There’s a lot of talk about soaring truck rates, including produce, and how long these levels will last, considering January is typically one of the poorest months for decent rates. Nobody really knows, so it is going to be very interesting once spring produce volume starts kicking in with March.
In January, some truck rates exceeded $10,000 from the Imperial Valley of California to New York City. This compares to a $6,000 to $6,200 rate in January 2017. Two years ago, the rates were $5,800 to $6,000 to New York.
Florida has a similar situation where produce rates from central and south Florida to Baltimore were up 30 percent a week ago compared with the previous week, grossing $2,700 to$2,900. The same time a year ago those rates were $1,900 to $2,200, and $2,100 to $2,200 two years ago.
While Florida volume is seasonally low compared to what it will be in April and May, product is moving fast partly because the Sunshine State has a significant freight advantage over Mexican vegetable shipments to many eastern seaboard markets.
In the Red River Valley of North Dakota and Minnesota a bumper red potato crop is 46 percent larger than a year ago. Yet some observers believe potato shipments could be up to 20 percent more if the trucks were available.
Potato rates from Grand Forks, MN are $3 per hundred weight (cwt) higher than last year to South Florida, putting the gross freight rate at $6000. Rates to Boston from the valley are up $2 per cwt. and $2.50 to Chicago.
Significant credit has to be given President Trump cutting regulations, as well as the recent tax bill which is helping spur the economy. Business is booming for many. This has increased demands for transportation services, plus there is a scarcity of qualified drivers, leaving many shippers scrambling to ship sold product. There also are the adverse consequences of the electronic logging device mandate, making it difficult if not impossible to fudge on hours of service.
Many see a need for changes in hours of service. For example, time spent waiting at loading docks counts against operating hours. Produce is a supply and demand business and demand simply is outstripping the supply of available drivers.
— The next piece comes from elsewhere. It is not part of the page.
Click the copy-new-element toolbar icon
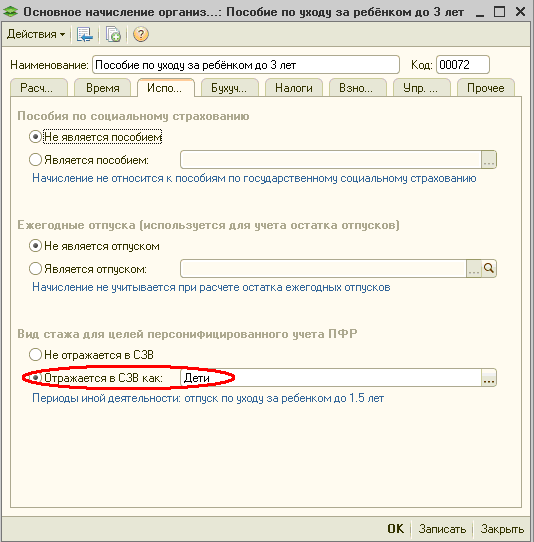click(x=113, y=35)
There’s probably no single California produce item having more truck loads per week than table grapes, although this should be changing soon as volume is headed towards a season ending slide. Still, San Joaquin Valley shippers loaded about 975 truck loads last week. The first Chilean grapes to arrive at Philadelphia by boat are expected the week of December 18th.
In the Southern San Joaquin Valley in the Bakersfield area, there is pretty steady movement of carrots averaging around 375 truck loads weekly.
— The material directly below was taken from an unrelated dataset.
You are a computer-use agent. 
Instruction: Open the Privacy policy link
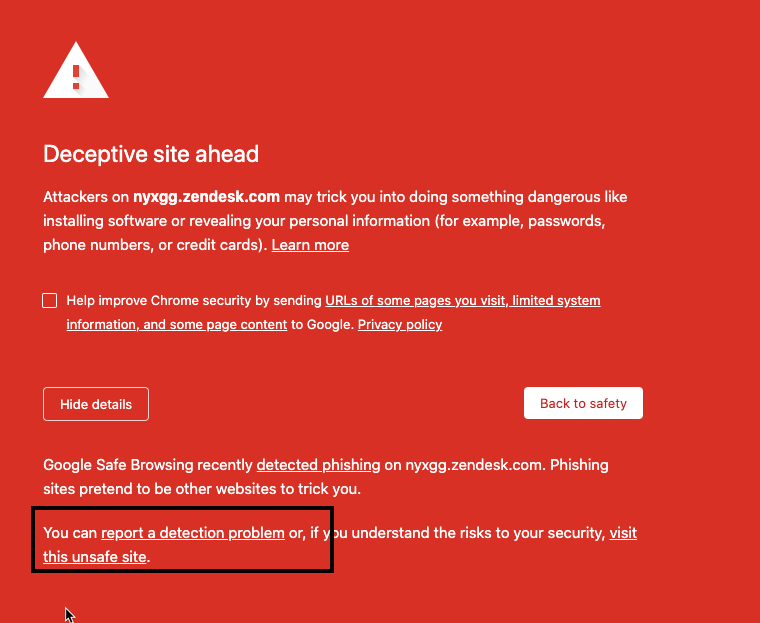(400, 324)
As the seasonal shift of vegetable shipments is nearly completed from the Salinas Valley, light volume of items ranging from broccoli to cauliflower has started from Central and Western Arizona. Heavier volume already is underway, particularly from the Yuma area with lettuce. The combination of head lettuce, as well as romaine and leaf lettuce totaled nearly 2500 truck loads last week and volume is still increasing.
Low Tomato Shipments
Thanks to Hurricane Irma last September, Florida tomato shipments this season are down 54 percent compared to the same time a year ago. Florida, as of December 9th has shipped 3.44 million cartons, down 54 percent from 7.4 million cartons in 2106. For example, Florida tomato shipments the week of December. 3-9 totaled 500,000 cartons, down over 65 percent compared with 1.492 million cartons the same week last year.
The USDA reports total supply of domestic and imported tomatoes the week of Dec. 3-9 was 1.9 million cartons, down 25 percent from 2.56 million cartons the same week a year ago.
Tomato prices at shipping point had hit $35 in mid-December resulting in high prices at retail stores and resulting in fewer sales as consumers balked at the high prices. The f.o.b. (shipping point) price for central and south Florida tomatoes on Dec. 12 was $37.95 per carton for some mature green tomatoes, four times higher than the $8.95 per carton the same time a year ago.
Cold weather in central and eastern parts of the country limited some Mexican tomato shipments coming through south Texas in early December. For imports coming in through Nogales, tomato shipments from Sinaloa, Mexico should experience significant volume increases in January.
Florida may not have normal tomato shipments until mid-January.
Wanting to spend the Fourth of July with family and friends instead of on the road? Here are some of the better opportunities for produce shipments leading up to the celebration of our nation’s 241st celebration of independence.
Avocado loadings will be good, but certainly not great. When you take Mexico pretty out of the mix, because this time of year shipments are at a seasonal low, you are pretty much left with Southern California, as well as imports from Peru arriving at various ports. Still there will be 40 to 45 million pounds of avocado across the U.S. being shipped weekly. We’ll also mention Southern Florida avocado shipments. Florida’s biggest avocado shipper, Brooks Tropical of Homestead will be having its heaviest loadings in two years.
New Jersey blueberries will be in peak season, mostly from the Southern part of the state.
If you loaded British Columbia blueberries last season in time for Fourth of July activities that won’t happen this year. BC blues are a month later, which is more normal, and shipments won’t get underway until the first week of July. The region should ship about 170 million pounds this season, lasting into mid September.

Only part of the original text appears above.